# Silver Maple Syrup?



## laughaha

Not many big sugar maples on this property, but lots of Silver Maples. Could I make syrup out of this? Has anyone done this and if so was it any good?


----------



## MELOC

yes you can do it with silver maples. you will get lots more sediment though. you will have to change whatever filter material you have more often when you filter your syrup. it will most likely take more sap to produce the syrup as well. silver maple sap has a lower sugar content than other maples. the syrup is good though.  what they lack in sugar content, they make up for with sap production. they seem to produce lots of sap.


----------



## Paquebot

If you haven't anything but box elders, even those will produce sweet sap.

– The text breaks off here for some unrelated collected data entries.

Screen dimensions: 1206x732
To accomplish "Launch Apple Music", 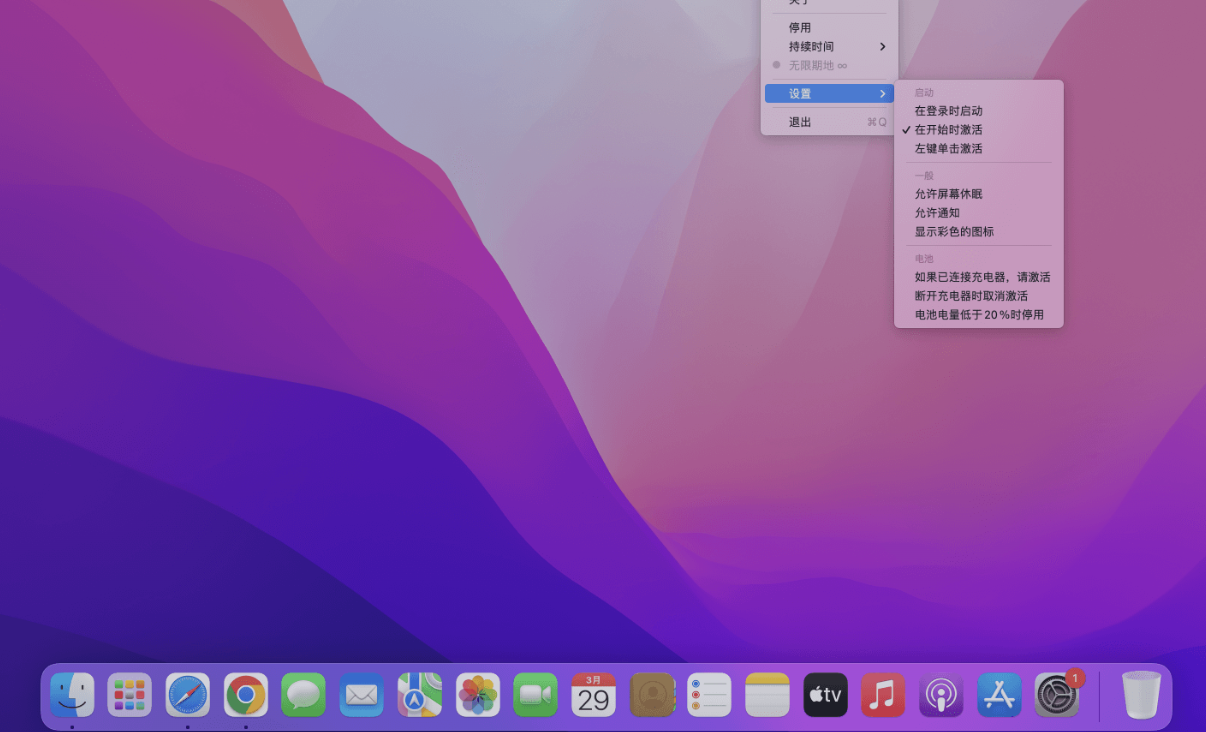I will click(x=883, y=694).
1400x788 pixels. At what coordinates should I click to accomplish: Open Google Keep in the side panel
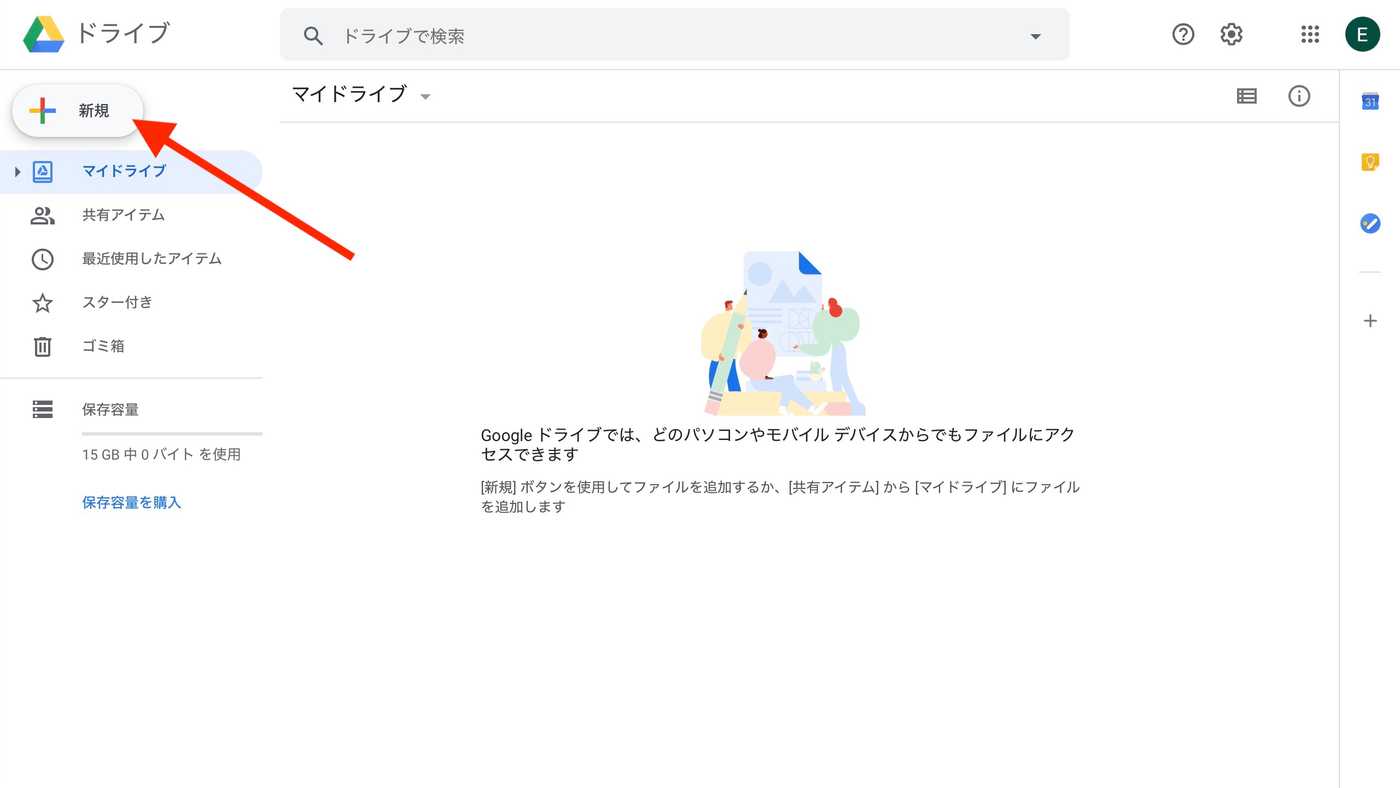click(1370, 162)
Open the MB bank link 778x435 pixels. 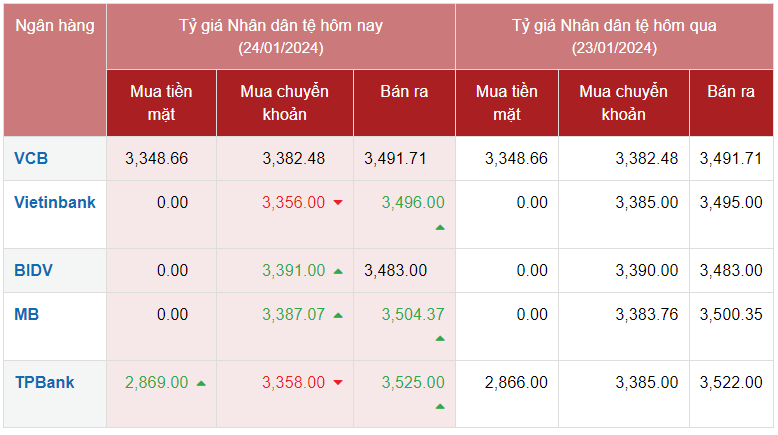pyautogui.click(x=27, y=314)
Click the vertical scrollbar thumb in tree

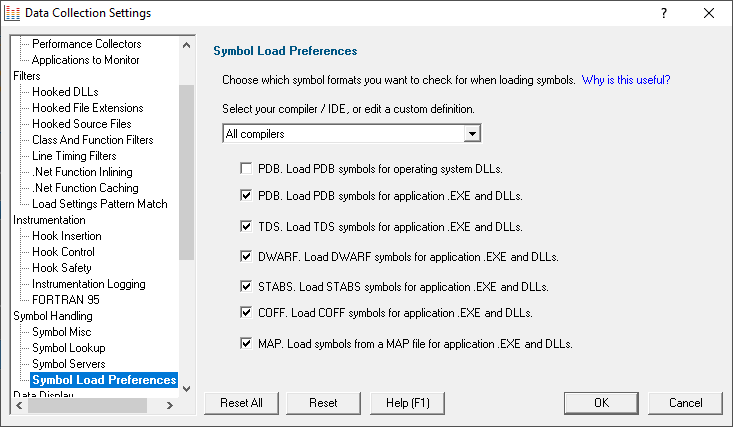pos(187,172)
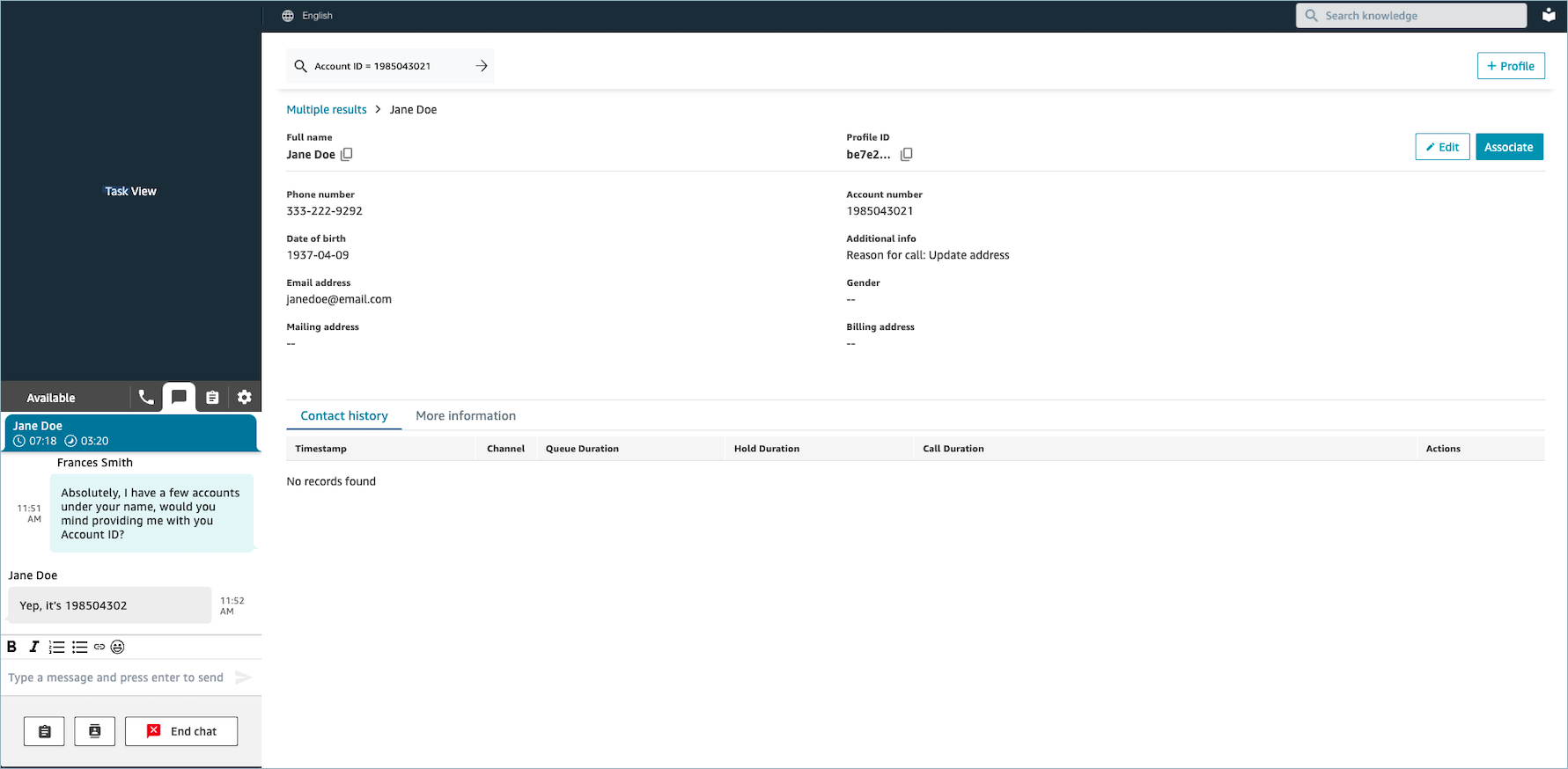Toggle italic text formatting

[x=33, y=648]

When you consider that sugar maple sap is around 2% sugar, any sap with 1% isn't far behind. I've long threatened to tap into my neighbor's huge silver maple and just might finally do it next spring! 

Martin


----------



## Terri

I tapped my silver maples last spring, but I only got a cup of sap. I don't think the weather was right, as I have heard that silver maples produce well.

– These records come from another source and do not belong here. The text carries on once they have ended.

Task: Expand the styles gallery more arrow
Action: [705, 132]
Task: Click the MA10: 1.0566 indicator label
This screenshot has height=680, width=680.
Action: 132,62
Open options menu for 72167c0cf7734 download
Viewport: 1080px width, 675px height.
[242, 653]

I boiled down the sap, and I got enough candy for everyone in my family to have just a taste. It WAS good!


----------



## MELOC

i have two really big silvers in my yard and one of them produced nearly 2 gallons of sap per day...give or take as it could have been more or less. i had to keep an eye on the jug or it would overflow. lots of the reds averaged only 1/2 gallon to 3/4 of a gallon.


----------



## laughaha

Yea!!! I'm so excited that I get to try to make syrup this spring. 

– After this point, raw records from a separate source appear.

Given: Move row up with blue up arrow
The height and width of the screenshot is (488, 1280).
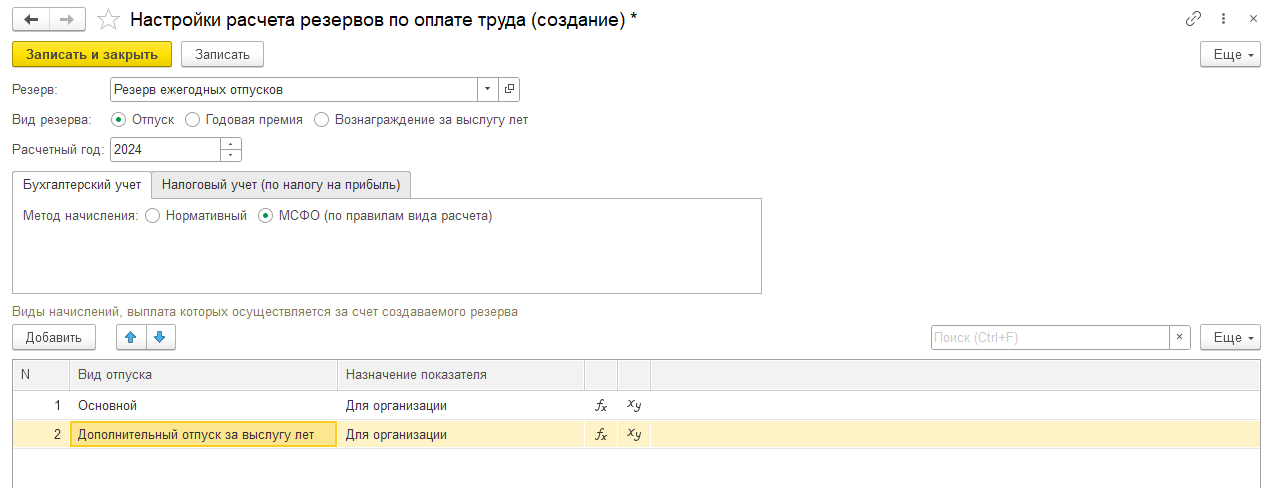Looking at the screenshot, I should tap(131, 338).
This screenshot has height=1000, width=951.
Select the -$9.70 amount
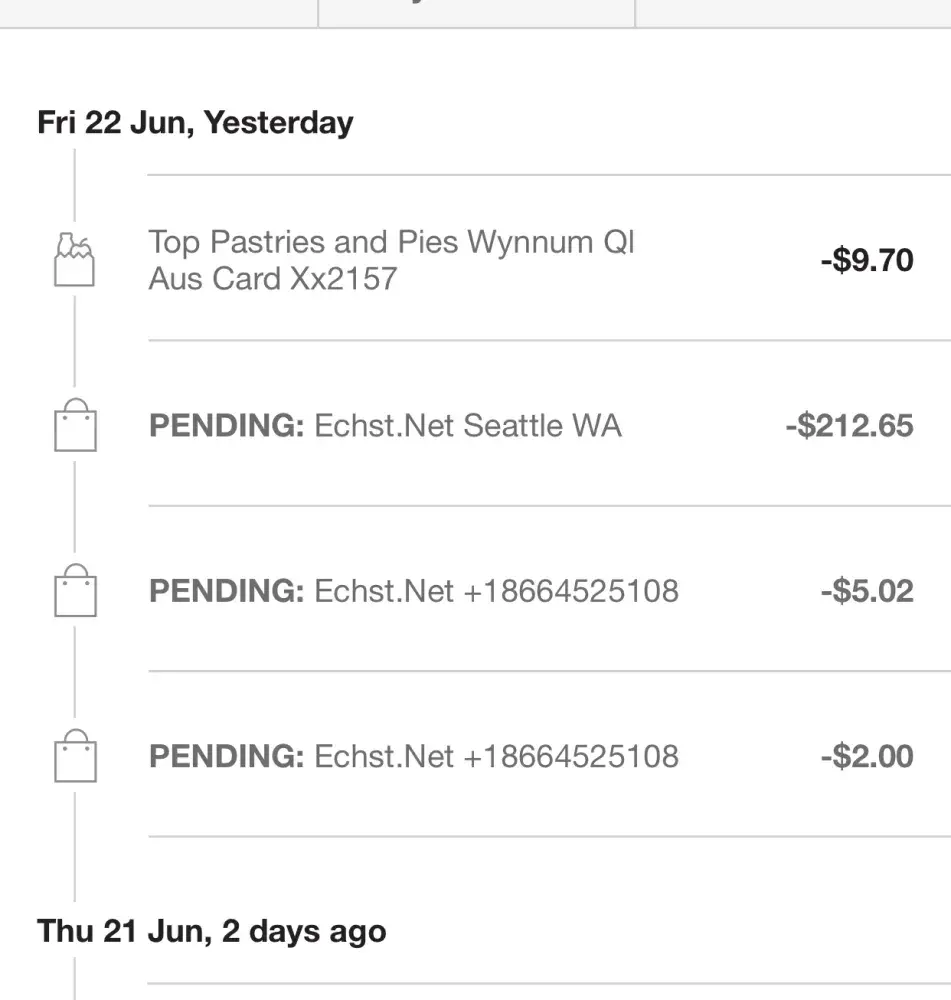pyautogui.click(x=866, y=260)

Didn't know about the box elders, I'll have to see if we have those. I know we don't have birch, which bites cuz I really wanted to make birch syrup for homemade birch beer.


----------



## MELOC

ohhh...its bad enough collecting 35-60+ gallons of sap to make a gallon of maple syrup. are you ready to collect 100 gallons of birch sap to make a gallon of birch syrup?


----------



## Matt B

Anyone in the south make their own maple syrup? I live in middle Tennessee and I've read information about Native Americans making their own maple syrup and maple sugar. I have two huge maple trees in my back yard and my parents' have a few out on their land and I've thought about tapping them for the past few years but didn't know if it would be worth it or not.


----------



## MELOC

do you get freezing weather?


----------



## Matt B

MELOC said:


> do you get freezing weather?


Yep, it'll eventually get down to freezing temps here.


----------



## MELOC

you need to find a time in late winter, perhaps as early as january-february, when the temps go from the 20's at night into the 40's in the day for the sap to run. i live in southern pa and that time is hard to pinpoint and is often interupted by warmer than average temps and colder temps as well. making syrup is more suited to northern states where they normally have a "typical" sap run.i only got half of what i expected last season...if that. the weather kept warming up and the trees stopped giving sap. if you tap too soon and the taps sit dry, the tap hole will dry out and you won't get much. you sorta need to hit it just right.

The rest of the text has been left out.